Arthur Frank Burns (1970 – 1978)
- Columbia professor of economics who never worked a day in the private sector in his lifetime and possibly the weakest Fed Chairman in history.
- In his book Six Crises, Richard Nixon blamed his defeat to John F. Kennedy in 1960 on restrictive Fed policy and the resulting tight credit conditions and slow growth. After finally winning the Presidency in 1968, Nixon named Burns to the Fed Chairmanship in 1970 with instructions to ensure easy access to credit when Nixon was running for reelection in 1972.
- Burns appeared to show some backbone and resisted Nixon’s demands, but after negative press about him was planted in newspapers by Nixon’s henchmen and, under the threat of legislation to dilute the Fed’s influence, Burns and other Governors succumbed to political pressure.
- Burns believed that Fed action should try to maintain an unemployment rate of around 4%. Burns’ ultra- loose monetary policies resulted in inflation, which Nixon attempted to manage through wage and price controls.

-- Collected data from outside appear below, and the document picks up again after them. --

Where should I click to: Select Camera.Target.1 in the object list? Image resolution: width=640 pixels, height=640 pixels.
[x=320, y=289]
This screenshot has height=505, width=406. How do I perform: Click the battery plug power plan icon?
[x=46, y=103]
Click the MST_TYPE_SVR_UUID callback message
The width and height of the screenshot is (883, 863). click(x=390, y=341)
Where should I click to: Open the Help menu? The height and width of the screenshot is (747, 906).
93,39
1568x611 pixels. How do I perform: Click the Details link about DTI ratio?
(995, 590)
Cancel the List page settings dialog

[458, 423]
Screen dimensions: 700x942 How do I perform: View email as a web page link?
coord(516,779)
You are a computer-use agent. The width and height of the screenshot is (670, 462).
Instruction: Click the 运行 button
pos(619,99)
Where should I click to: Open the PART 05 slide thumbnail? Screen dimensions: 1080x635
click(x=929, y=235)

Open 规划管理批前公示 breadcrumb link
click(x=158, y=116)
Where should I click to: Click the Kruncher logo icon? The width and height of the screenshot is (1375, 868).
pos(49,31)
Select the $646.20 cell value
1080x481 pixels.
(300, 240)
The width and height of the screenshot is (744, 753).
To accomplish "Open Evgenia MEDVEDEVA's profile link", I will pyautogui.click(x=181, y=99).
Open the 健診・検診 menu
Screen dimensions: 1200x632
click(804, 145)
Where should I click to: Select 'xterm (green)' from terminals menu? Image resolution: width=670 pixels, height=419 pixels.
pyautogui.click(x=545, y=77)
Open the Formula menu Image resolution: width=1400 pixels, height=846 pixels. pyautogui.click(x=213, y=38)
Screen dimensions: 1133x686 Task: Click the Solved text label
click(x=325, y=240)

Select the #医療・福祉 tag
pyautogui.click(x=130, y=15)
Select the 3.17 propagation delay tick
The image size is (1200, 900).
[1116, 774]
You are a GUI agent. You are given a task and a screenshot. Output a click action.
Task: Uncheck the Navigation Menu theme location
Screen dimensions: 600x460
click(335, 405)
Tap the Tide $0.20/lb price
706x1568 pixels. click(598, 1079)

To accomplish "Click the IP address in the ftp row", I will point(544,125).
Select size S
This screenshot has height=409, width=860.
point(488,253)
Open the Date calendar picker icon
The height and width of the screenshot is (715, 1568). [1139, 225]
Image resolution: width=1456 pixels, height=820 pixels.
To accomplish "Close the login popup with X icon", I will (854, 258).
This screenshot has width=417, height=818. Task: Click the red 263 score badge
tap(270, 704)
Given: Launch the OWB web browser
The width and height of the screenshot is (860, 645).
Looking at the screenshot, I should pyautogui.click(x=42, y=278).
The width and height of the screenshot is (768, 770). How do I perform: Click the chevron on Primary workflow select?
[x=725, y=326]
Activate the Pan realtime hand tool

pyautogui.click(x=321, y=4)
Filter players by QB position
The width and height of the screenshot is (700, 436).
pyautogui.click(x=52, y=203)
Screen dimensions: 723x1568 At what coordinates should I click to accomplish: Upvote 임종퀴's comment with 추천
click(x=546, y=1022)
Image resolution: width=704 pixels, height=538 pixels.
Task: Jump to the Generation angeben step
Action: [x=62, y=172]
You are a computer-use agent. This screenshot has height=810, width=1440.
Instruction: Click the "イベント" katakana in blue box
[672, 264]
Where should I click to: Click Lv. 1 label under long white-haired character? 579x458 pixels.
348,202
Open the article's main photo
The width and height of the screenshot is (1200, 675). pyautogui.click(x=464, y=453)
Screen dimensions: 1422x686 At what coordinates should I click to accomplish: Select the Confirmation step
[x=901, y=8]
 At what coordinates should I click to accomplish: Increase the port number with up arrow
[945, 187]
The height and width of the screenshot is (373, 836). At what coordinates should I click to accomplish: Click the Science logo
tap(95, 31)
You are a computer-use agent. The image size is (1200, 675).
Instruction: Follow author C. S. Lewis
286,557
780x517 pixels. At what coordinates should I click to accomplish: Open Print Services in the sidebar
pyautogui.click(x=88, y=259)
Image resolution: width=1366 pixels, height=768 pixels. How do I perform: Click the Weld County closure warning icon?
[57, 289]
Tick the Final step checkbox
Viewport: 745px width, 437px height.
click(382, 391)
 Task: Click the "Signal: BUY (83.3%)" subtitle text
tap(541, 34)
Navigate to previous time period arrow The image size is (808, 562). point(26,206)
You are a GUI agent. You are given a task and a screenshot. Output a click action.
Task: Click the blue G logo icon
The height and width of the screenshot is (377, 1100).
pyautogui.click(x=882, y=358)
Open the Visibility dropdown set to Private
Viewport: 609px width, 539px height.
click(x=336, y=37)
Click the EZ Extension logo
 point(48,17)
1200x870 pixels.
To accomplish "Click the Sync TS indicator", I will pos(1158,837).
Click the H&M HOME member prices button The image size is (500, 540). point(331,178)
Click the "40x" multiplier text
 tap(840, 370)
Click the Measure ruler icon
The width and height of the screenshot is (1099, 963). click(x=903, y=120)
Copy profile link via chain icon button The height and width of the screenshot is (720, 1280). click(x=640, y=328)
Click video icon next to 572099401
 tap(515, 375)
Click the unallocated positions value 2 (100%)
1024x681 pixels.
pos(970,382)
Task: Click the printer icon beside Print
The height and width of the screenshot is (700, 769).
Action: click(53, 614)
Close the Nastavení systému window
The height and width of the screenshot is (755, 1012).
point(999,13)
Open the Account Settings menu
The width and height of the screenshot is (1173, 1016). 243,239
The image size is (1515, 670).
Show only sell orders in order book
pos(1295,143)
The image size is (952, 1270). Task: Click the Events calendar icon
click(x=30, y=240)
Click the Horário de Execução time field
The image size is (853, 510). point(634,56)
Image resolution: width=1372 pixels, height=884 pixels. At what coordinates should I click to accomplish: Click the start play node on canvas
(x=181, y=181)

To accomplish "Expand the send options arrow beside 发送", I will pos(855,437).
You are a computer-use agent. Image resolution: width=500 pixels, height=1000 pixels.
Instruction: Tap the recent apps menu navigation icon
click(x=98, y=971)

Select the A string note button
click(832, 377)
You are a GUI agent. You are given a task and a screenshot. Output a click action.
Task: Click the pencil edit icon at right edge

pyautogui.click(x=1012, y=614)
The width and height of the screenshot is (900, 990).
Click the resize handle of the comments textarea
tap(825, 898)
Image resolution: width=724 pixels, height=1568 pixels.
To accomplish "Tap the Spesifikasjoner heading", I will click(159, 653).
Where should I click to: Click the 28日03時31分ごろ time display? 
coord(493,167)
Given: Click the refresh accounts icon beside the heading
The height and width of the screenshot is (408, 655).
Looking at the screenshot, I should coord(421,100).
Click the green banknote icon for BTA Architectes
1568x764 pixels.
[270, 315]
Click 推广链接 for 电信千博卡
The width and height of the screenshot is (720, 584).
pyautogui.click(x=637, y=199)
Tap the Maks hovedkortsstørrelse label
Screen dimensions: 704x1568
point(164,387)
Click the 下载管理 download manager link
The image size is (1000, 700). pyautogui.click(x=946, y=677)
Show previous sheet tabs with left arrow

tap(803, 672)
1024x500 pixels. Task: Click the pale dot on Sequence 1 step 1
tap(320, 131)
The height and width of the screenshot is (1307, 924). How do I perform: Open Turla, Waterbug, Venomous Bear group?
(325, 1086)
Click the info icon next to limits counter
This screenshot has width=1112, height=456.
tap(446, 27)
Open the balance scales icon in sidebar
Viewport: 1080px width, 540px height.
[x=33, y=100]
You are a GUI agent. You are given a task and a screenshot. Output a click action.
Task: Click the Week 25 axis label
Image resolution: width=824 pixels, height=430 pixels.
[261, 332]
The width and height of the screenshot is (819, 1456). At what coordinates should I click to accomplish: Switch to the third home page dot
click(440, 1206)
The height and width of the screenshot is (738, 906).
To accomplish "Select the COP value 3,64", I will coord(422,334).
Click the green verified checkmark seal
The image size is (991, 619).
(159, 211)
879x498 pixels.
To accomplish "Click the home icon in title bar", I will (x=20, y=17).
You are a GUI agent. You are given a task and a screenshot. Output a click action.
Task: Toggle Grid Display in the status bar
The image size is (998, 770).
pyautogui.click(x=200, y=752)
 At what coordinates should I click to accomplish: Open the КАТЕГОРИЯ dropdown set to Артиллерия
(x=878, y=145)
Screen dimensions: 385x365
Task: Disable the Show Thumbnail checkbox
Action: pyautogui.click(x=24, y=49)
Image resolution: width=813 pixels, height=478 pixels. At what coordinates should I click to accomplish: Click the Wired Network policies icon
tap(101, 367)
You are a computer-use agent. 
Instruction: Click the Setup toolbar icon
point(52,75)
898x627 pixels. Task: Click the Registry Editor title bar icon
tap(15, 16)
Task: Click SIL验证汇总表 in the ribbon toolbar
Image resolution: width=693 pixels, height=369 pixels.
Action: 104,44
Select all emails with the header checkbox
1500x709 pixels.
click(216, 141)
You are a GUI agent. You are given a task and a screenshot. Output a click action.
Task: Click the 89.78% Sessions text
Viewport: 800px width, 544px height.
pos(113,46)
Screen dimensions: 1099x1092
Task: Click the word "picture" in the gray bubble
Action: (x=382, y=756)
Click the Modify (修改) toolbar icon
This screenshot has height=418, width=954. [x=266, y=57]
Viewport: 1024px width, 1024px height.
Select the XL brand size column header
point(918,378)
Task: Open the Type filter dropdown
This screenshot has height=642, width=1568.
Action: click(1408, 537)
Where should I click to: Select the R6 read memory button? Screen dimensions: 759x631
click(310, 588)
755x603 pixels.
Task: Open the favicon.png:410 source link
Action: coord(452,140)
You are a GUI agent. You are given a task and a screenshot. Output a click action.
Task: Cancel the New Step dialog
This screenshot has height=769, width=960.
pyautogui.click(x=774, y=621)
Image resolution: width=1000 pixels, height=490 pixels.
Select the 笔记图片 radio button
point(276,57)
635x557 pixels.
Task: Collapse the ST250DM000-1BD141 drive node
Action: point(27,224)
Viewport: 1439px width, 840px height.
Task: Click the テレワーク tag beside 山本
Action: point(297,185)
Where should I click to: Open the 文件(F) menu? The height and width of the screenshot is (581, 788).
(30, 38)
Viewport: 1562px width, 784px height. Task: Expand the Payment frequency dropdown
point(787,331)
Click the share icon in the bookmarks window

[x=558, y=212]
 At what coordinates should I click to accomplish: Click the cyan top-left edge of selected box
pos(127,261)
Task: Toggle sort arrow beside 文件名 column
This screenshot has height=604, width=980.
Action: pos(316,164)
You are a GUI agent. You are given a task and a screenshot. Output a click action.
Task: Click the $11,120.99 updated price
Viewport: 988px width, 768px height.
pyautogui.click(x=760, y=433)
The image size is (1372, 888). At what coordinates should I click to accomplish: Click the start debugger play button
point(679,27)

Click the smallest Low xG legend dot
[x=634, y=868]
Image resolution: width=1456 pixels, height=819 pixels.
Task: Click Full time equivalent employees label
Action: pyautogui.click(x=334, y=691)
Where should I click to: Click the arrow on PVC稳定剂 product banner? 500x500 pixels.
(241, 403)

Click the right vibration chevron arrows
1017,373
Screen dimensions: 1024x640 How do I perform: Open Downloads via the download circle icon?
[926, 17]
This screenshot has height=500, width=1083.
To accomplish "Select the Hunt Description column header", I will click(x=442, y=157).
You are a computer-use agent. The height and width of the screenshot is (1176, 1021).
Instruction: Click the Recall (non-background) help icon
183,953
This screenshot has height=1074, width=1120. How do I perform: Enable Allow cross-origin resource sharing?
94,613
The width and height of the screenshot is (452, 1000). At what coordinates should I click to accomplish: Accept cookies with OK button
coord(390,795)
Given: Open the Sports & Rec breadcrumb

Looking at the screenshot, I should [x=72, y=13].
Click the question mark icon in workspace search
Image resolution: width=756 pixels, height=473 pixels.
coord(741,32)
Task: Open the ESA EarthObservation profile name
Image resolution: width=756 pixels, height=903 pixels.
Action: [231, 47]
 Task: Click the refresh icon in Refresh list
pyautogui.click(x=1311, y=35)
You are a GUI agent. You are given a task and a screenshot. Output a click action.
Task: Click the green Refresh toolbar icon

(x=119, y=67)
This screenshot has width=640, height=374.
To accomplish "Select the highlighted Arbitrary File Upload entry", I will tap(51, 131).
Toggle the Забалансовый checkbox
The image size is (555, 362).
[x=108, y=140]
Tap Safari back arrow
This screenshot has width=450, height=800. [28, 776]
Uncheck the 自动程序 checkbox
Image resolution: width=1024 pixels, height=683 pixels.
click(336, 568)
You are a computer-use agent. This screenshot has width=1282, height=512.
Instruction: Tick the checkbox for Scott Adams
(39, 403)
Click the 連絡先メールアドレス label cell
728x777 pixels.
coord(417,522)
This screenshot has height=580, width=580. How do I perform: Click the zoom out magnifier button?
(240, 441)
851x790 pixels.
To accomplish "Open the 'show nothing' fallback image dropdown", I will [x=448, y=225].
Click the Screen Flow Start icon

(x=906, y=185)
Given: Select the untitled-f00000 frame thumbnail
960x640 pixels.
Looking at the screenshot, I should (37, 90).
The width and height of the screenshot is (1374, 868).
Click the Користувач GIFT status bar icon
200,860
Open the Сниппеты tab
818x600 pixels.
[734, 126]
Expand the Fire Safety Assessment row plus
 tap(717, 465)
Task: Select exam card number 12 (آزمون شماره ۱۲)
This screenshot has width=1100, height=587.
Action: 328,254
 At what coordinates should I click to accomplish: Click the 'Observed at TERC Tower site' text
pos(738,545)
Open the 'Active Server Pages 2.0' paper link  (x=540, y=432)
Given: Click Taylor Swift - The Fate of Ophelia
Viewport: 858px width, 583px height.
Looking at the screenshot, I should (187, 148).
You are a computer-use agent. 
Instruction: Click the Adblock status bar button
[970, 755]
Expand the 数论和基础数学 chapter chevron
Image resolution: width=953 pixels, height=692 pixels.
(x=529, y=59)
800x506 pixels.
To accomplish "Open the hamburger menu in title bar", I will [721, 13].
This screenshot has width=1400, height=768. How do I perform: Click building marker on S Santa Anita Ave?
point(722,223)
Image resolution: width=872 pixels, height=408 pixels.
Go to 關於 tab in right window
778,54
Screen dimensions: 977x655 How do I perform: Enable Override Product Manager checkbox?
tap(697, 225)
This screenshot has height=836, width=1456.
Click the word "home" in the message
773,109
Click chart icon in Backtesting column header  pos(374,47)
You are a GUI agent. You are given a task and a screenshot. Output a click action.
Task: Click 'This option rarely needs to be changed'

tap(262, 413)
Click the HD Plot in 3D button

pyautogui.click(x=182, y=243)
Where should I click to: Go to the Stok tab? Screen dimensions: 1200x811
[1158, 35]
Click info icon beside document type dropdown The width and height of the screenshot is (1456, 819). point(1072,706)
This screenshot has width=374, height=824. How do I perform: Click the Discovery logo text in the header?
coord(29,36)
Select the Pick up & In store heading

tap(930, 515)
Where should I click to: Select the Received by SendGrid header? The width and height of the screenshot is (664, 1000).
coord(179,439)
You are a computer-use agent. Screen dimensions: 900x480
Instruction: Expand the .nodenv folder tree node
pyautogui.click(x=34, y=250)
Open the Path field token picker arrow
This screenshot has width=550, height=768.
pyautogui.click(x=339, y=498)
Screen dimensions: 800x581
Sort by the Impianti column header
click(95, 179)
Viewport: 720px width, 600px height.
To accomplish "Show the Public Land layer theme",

After the 1972 election, price controls began to fail and by 1974 the inflation rate was 12.3%. The annual average rate of consumer price inflation was 9% during his term.
- The single biggest financial event in U.S. history occurred during Burns’ watch. By the early 1970s, as the costs of the Vietnam War and Great Society domestic spending accelerated inflation, the U.S. was running a balance of payments deficit and a trade deficit, the first in the 20th century. Other nations began demanding fulfillment of America’s “promise to pay” — in the form of gold from the U.S., in exchange for paper dollars. The dollar was plunging against all foreign currencies. U.S. gold reserves were being depleted. The world had lost faith in the U.S. government’s will to cut its budget and reduce its trade deficit. To stabilize the economy and combat runaway inflation, on August 15, 1971 President Nixon imposed a 90-day wage and price freeze, a 10% import surcharge, and closed the gold window, making the dollar non-convertible to gold. On that day, the dollar became a piece of paper with no intrinsic value, rather than 1/35th of an ounce of gold. The dollar has lost 93% of its purchasing power versus gold since this fateful decision.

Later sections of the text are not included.